In other news, Wikipedia wants you to know that George Washington Was a Slaveowner!!! (dun-dun-duuuUUUNNN!!!)


This was the headline Wikipedia chose to run to egg on the rioters back when they started a couple of months ago, to foment vandalism and violence by legitimizing the opportunistic filth using George Floyd's murder as pretext to assault their neighbours. How's that for a center ring act? In that same spirit, allow me to volunteer the sideshow attraction Cab Calloway Was a Filthy Sexist Pig because he called Minnie a "moocher" and a "frail" and that is how he should be remembered, as a Filthy Sexist Pig, not as the black band leader who broke the musical mold and went platinum half a century before it was even invented.

Fanatics of every stripe will impose their favorite litmus test on others. It's like getting into heaven or hell based on how many frogs you've run over with your car in your life. Not ducks or chipmunks or ants or cats. Just frogs. And stepping on them is fine. Just don't run them over with your car.
But you're not obligated to agree with the fanatics. You can call bullshit on overusing the single-variable frog-squishing metric to judge human worth.

This puts me in an awkward position. I've always despised hero worship as slavish, especially in the case of primarily military figures like Washington, but much like singlemindedly labeling him a father of democracy, the motivation in labeling him a slaveowner is too disingenuous to ignore. There is a world of difference betwen not actively hero-worshipping historic figures, admitting their flaws, and going out of your way to demonize them for an arbitrary sample set of failings. The petty vandals indulging in such revisionism delight to point out that he only agreed to manumit his slaves after his own death. Well, ok, what was the socially accepted time to release one's slaves among others of his generation and upbringing in that society? Might the prevailing answer have been... never? Because I'm pretty sure Georgey boy still placed slightly ahead of the curve. More importantly, the precepts of equality of the government he helped establish, however laughably incomplete or dishonest, did more to skew the balance of human society toward balance than the lives of a thousand other perfectly mundane whip-cracking plantation owners put together. But hey, it's not enough that he was better than others, because he wasn't better enough.

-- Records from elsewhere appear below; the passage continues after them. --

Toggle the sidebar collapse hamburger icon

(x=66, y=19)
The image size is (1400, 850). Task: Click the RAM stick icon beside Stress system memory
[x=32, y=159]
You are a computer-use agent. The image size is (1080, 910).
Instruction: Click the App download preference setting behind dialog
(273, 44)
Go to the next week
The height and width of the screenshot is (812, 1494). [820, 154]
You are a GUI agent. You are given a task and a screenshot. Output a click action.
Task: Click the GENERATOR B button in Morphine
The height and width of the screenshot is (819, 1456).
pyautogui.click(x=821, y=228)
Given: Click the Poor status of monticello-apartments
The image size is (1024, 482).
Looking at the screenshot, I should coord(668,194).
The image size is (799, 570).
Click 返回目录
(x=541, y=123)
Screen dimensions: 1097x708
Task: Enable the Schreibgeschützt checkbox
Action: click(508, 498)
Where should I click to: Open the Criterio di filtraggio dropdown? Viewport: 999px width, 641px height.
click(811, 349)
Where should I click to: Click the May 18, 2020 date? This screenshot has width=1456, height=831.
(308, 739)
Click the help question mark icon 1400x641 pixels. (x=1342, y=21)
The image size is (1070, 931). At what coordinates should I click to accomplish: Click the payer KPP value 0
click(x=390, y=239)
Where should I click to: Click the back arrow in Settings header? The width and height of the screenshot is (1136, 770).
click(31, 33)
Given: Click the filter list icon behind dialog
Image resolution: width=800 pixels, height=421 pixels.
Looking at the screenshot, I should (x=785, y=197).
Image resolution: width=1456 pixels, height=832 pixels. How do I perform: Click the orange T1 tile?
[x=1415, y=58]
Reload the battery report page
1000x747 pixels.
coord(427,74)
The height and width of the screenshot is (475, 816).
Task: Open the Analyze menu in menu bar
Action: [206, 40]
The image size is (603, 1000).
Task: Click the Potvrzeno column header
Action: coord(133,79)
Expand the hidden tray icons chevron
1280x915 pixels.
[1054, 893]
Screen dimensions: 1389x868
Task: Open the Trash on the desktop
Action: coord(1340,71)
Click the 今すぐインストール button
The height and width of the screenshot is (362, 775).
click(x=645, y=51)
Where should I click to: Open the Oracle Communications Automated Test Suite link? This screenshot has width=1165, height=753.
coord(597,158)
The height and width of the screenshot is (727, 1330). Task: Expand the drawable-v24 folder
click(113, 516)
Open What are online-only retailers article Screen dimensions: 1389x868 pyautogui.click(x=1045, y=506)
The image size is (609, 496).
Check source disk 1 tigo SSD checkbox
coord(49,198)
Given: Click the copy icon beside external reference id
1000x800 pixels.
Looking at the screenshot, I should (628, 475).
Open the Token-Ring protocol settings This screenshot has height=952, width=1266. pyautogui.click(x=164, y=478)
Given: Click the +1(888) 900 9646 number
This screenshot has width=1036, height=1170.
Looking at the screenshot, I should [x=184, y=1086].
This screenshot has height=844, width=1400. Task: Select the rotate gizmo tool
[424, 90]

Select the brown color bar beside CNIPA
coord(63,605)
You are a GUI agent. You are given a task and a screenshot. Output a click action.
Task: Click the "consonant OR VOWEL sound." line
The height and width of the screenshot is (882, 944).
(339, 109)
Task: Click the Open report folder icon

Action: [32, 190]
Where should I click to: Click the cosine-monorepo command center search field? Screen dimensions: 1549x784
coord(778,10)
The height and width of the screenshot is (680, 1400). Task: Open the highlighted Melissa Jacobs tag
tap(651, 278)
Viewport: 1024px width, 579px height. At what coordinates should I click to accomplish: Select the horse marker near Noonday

More importantly, the phrase "he was a man of his time" should not even need to be spoken. There are a million details of all our lives which we have not determined, extended phenotypes we inherit as surely as skin color. We remember historic figures not for their commonplace, banal features (did Michelangelo eat bread? with his hands? and shit in a pot?) but for their few actions which rose above commonality. There were a million other Italians who all shat in pots, but they didn't paint Sistine Chapels. There were a million other murderous greedy racist sailors like Christopher Columbus, but they didn't bother finding new lands from which to take captives. They just assaulted their neighbours. But hey, we obviously can't give Shakespeare his due because he was born the wrong sex and the wrong skin color and never wrote plays about animal rights, and Marie Curie's name should be stricken from the history books because when accused of being Jewish, she didn't drop everything to devote her life to combating anti-Semitism.

One thing we should remember about the past: while it glorified and demonized its own past, it also still looked to the future, to the mysteries and wonders of the universe, a feature utterly lacking in the carnival antics of current self-styled "progressives" obsessed with attacking a deformed caricature of history to justify their own bigotry. This is not social reform. This is the mentality of a decaying empire, which has ceased processing new information and set to the final lurid spectacle of cannibalizing itself.